Am 11. Oktober 2014 fand die Tagung "’We shall overcome!’ Gewaltfrei aktiv für die Vision einer Welt ohne Gewalt und Unrecht. Drei biographische Zugänge" in Gammertingen (Kreis Sigmaringen) statt. Im Mittelpunkt dieser Veranstaltung, die von 40 Organisationen unterstützt wurde, standen die Vorträge von Martin Arnold, Jutta Sundermann und Roland Blach. Im nachfolgenden Artikel hat Axel Pfaff-Schneider diese Vorträge zusammengefasst und ein paar Eindrücke wiedergegeben.

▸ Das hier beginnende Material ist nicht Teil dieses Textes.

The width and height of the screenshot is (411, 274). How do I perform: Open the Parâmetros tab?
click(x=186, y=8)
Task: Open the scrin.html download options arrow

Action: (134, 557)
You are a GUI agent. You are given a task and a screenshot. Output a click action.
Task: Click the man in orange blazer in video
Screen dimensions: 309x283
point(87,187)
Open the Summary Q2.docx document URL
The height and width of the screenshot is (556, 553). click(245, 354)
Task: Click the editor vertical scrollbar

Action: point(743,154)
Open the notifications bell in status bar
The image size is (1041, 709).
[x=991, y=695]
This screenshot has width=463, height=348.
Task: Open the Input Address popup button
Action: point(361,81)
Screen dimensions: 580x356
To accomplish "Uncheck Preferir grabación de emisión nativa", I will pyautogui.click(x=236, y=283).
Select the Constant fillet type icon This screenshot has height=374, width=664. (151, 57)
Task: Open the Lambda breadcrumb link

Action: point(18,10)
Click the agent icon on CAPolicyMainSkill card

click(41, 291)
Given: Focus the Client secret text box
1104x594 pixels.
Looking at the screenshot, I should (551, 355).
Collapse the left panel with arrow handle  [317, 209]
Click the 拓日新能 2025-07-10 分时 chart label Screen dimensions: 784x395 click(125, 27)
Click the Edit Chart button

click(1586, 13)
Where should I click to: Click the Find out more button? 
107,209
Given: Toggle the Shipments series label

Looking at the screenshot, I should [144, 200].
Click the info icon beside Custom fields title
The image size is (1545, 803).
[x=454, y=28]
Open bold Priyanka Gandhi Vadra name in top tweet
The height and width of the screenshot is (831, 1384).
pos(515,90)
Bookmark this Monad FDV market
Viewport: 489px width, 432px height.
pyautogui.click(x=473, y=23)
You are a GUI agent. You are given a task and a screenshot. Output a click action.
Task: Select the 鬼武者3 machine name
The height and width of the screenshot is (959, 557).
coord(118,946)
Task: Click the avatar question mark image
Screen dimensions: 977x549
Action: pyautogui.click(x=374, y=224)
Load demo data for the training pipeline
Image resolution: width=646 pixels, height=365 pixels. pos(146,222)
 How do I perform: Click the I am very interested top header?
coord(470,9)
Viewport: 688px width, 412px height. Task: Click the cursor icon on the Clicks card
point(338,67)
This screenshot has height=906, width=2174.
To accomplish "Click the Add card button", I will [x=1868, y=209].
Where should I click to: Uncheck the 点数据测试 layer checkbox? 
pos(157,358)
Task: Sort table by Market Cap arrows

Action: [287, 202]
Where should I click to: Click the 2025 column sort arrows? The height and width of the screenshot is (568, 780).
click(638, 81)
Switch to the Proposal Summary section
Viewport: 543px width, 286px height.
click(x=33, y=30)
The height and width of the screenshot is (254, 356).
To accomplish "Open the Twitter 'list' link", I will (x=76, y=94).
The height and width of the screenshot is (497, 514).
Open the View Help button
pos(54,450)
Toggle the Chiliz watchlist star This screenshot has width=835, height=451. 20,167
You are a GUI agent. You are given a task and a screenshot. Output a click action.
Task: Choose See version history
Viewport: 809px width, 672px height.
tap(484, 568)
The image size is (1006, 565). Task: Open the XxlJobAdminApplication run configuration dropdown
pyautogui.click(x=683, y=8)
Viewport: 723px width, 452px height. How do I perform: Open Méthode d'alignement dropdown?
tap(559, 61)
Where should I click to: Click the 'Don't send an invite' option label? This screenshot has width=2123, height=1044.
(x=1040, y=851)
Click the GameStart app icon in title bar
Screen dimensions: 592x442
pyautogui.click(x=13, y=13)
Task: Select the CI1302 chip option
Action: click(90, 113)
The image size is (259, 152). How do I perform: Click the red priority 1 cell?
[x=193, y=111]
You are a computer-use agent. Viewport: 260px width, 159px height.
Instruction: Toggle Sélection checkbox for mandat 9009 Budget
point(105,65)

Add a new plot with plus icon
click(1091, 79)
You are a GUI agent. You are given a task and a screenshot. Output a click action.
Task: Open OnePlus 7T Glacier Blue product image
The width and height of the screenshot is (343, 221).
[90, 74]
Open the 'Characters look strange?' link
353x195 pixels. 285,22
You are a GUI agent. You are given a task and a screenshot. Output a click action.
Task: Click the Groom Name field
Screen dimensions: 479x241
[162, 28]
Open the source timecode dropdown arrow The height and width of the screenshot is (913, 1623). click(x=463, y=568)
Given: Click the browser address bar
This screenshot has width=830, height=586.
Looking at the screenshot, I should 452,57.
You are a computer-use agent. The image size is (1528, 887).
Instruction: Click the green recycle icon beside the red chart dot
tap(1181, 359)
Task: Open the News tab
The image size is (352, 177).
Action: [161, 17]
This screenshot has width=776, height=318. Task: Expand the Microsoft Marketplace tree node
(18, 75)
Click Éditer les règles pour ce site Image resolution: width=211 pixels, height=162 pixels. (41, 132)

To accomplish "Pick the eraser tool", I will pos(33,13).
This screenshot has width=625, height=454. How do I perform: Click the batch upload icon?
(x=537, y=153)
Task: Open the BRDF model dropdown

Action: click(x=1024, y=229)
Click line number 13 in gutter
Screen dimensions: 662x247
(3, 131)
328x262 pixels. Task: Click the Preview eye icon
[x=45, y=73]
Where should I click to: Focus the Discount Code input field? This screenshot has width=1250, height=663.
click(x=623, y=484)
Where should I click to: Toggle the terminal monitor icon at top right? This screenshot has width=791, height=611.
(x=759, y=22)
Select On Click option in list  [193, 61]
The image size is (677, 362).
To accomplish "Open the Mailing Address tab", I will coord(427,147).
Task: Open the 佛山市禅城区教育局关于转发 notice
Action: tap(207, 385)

Die Bilder stammen von Csilla Morvai.

Von Axel Pfaff-Schneider (aus: Lebenshaus Schwäbische Alb, Rundbrief Nr. 83 vom Dez. 2014 Der gesamte Rundbrief Nr. 83 kann hier heruntergeladen werden: PDF-Datei , 556 KB)

Zu Beginn der Tagung bin ich gespannt, ob die Beiträge genauso spannend, bewegend und bereichernd sein werden, wie im letzten Jahr und ob die Teilnehmenden auch bei der Neuauflage der Tagung genauso davon profitieren können. Die folgende Zusammenfassung beansprucht nicht, vollständig zu sein und ist gefärbt durch meine Brille.

Martin Arnold: Mein Weg zur Entdeckung der Gütekraft

Martin Arnold ist ein Mensch, der große Ruhe und Klarheit ausstrahlt. Man merkt ihm an, dass er gewohnt ist, als Pfarrer Menschen anzusprechen und zu berühren.

Seine Wegbeschreibung beginnt er mit Eindrücken aus seiner Kindheit. Er hatte zwei Brüder und eine 14 Jahre ältere Schwester, die wegen einer Behinderung an den Rollstuhl gefesselt war. Es ist ihm noch gut in Erinnerung, wie sie reagierte, wenn er und seine Brüder sich stritten. Sie brauchte oft nur einen einzigen Satz zu sagen und der Streit war beendet. Auf ihrem Grabstein steht ein Satz aus dem Korintherbrief von Paulus: Gott sagt: "Meine Kraft ist in den Schwachen mächtig".

Die Erziehung in Martins Familie war sehr traditionell und von schwarzer Pädagogik geprägt. In der Schule ging es ähnlich zu, so dass er als junger Mann selbstverständlich zur Bundeswehr ging, wo er als Kommandant für den Kampfpanzer Leopard ausgebildet wurde. Zum Konzept der Abschreckung gab es keine ihm bekannte Alternative. Erst über Gespräche mit einer christlich geprägten Kusine überdachte er sein Leben und entschied sich 1967 bewusst dafür, als Christ zu leben und den Kriegsdienst zu verweigern. Das führte ihn zwangsläufig zu der Frage, was er selbst dazu beitragen kann, dass Frieden entstehen kann. Ganz besonders beschäftigte ihn dabei eine Frage, die bis heute Triebfeder für sein Suchen ist: Wie ist es möglich, Menschen, die bereit sind, Gewalt anzuwenden, ohne Gewalt davon abzuhalten?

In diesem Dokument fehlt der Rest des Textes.